WHAT THIS TASK INVOLVES >> In the data that follows, determine how many lines contain the word "search", and give only that number.

MATERIAL SHOWN section start

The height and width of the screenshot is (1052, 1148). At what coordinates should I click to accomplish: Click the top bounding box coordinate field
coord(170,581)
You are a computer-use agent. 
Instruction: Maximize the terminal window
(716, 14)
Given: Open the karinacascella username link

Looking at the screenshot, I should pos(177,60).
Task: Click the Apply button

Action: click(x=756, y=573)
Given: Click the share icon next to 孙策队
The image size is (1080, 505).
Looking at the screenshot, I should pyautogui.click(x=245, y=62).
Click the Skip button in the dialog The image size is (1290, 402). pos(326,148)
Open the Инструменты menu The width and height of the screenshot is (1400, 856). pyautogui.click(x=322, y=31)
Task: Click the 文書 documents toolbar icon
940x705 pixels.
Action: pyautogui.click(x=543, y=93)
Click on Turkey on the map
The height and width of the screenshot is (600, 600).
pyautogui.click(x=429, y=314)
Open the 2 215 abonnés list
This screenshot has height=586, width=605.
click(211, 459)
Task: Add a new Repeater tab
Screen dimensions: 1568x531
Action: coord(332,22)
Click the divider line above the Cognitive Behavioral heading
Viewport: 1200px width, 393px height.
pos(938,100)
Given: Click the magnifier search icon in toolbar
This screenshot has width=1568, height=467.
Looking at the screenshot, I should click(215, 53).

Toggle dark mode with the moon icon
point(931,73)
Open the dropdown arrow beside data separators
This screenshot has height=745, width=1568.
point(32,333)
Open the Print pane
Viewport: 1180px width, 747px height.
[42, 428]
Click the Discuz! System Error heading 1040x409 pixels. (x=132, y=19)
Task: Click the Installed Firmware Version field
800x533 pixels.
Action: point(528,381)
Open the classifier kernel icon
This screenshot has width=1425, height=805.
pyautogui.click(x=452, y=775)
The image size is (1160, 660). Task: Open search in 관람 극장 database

MATERIAL SHOWN section end

OUTPUT FOR THIS EXERCISE >> 2